Interactive and reproducible data cleaning

Launches the datacleanr app for interactive and reproducible cleaning. See Details for more information.

dcr_app(dframe, browser = TRUE)

Arguments

dframe: Character, a string naming a data.frame, tbl or data.table in the environment or a path to a .Rds file. Note, that data.tables are converted to tibbles internally.`
browser: logical, should app start in OS's default browser? (default TRUE)

Value

When datacleanr is ended by clicking on Close in the app's navigation bar, a list is invisibly returned with the following items:

df_name: character, object name/file path passed into dcr_app
dcr_df: tibble, filtered data set with additional columns .dcrkey, .dcrindex, .annotation - the latter is NA for non-outliers, an empty string for outliers without annotation, and a custom string for annotated outliers
dcr_selected_outliers: data.frame, contains the outlier .dcrkey, the .annotation and a selection_count (integer, count incrementer) column
dcr_groups: character, a vector defining the groups (via group_by) used throughout datacleanr
dcr_condition_df: tibble, with columns filter (character, statement used for filtering) and group (list, of integers), defining groups that correspond to .dcrindex
dcr_code: character string, containing Reproducible Recipe

Details

datacleanr provides an interactive data overview, and allows reproducible filtering and (manual, interactive) visual outlier detection and annotation across multiple app tabs:

Overview and Set-up: set groups (see below) and generate a exploratory summary of dframe
Filtering: Provide and apply filter statements (groupwise, see below and filter_scoped_df)
Visualization and Annotating: interactive visualization allowing outlier highlighting, annotating and before/after histograms of displayed (numeric) variables
Extraction: generates Reproducible Recipe and outputs

For data sets exceeding 1.5 million rows, we suggest splitting the data, if possible, by a grouping factor. This is because at this volume interactive visualizations using plotly stretch the limits of what modern web browsers can handle. A simple example using iris is:

iris_split <- split(iris, iris$Species)
dcr_app(iris_split[[1]])
# or
lapply(iris_split, dcr_app)

Extensive documentation is provided on each of the tabs for individual procedures in help links. datacleanr relies on 1) generating a column of unique IDs (.dcrkey) and subsetting dframe into sub-groups (generated in-app, added as column .dcrindex) for filtering and visualization. These groups are composed of unique combinations of columns in the data set (must be factor) and are passed to group_by, and are carried through the app for exploratory analyses (tab Overview and Set-up), filtering (tab Filtering) and plotting (tab Visualization). These groups should ideally be chosen to facilitate a convenient filtering and viewing/cleaning process. For example, a data set with time series of multiple sensors could be grouped by sensor and/or additional columns, such that periods of interest can be visualized and cleaned simultaneously in the interactive plot.

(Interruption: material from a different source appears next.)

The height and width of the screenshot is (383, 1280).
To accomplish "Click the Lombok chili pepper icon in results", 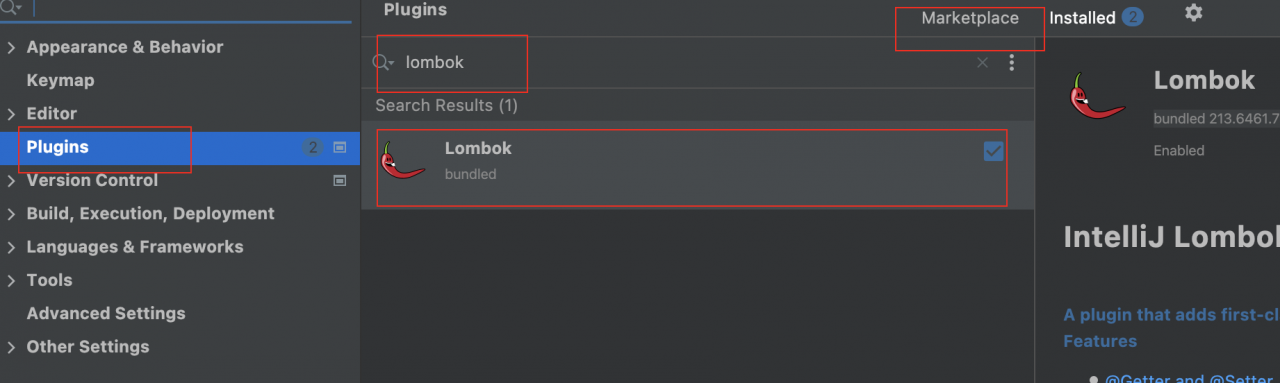I will (x=403, y=160).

Filtering is achieved by providing expressions that evaluate to TRUE \ FALSE, and can be applied to the entire data set, or individual/all groups via scoped filtering (see filter_scoped_df).

The interactive visualization allows selecting and deselecting points with lasso and box select tools, as well as interactive zooming (toolbar or clicking on legend items or group overview table, see tab in-app) as well as panning (toolbar and hover over plot's axes). Data formats supported are

Observational (numeric), timeseries (POSIXct) and categorical data in x and y dimensions/axis
Observational (numeric) data in z dimension (point size)
Spatial data, when lon and lat in decimal degrees are present in x and y.

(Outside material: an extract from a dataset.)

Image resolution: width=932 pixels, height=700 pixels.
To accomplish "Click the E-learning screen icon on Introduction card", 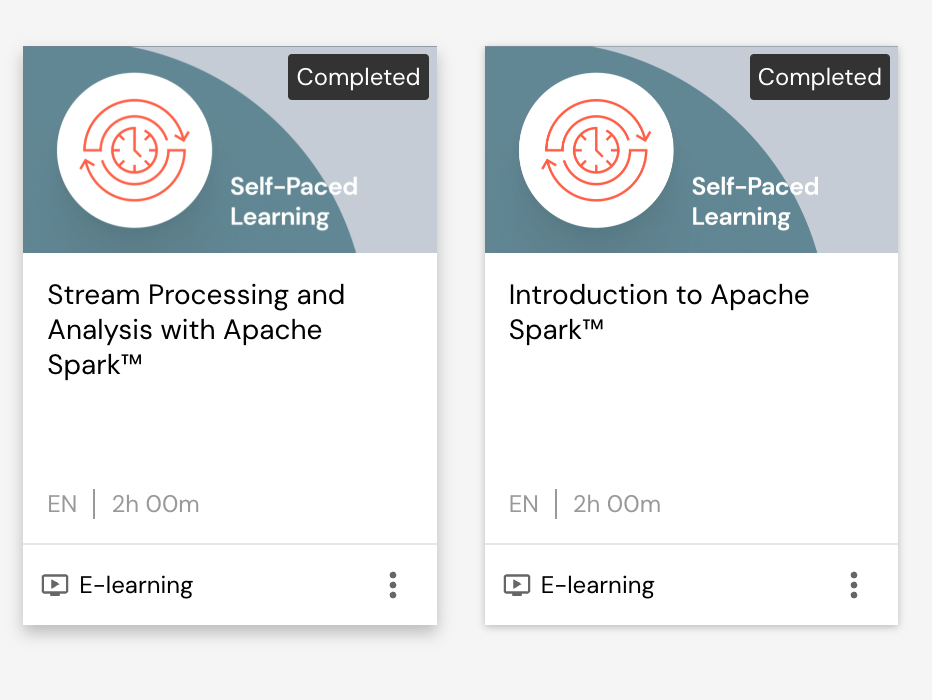I will [x=517, y=585].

Displaying spatial data requires a Mapbox account, from which an access token needs to be copied into your .Renviron (e.g. MAPBOX_TOKEN=your_copied_token).

Note, that when a column .dcrflag (logical, TRUE \ FALSE) is present in dframe, respective observations are given contrasting symbols (FALSE = circle, TRUE = star-triangle). This column is employed as a cross-referencing tool for e.g.other outlier detection or data-processing algorithms that were applied prior.

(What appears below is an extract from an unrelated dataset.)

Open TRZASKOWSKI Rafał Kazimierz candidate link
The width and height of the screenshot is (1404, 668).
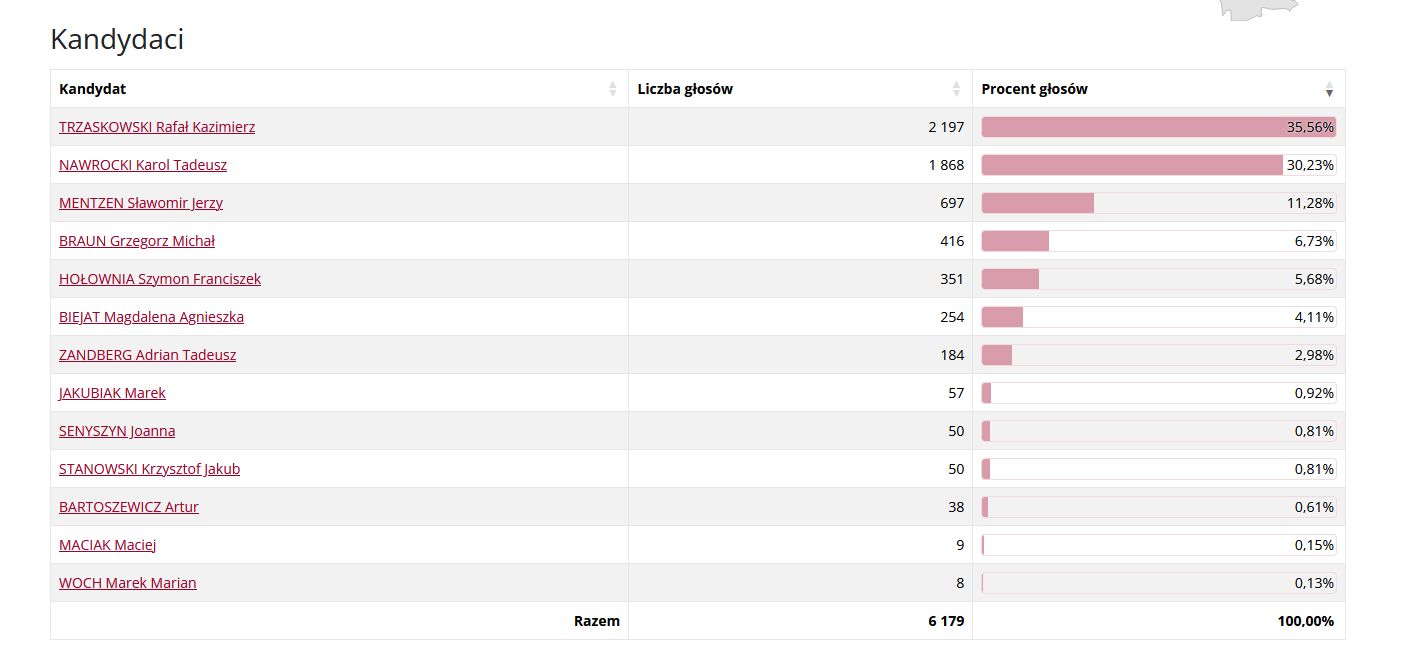click(157, 127)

The tab Extraction provides code to reproduce the entire procedure (a Reproducible Recipe), which

can be copied, or sent directly to an active RStudio script when used interactively (i.e. when dframe is an object in R's environment),
can be saved to disk with intermediate outputs (filter statements and selected outliers), where file names are based on the input file and configurable suffixes when dframe is a path.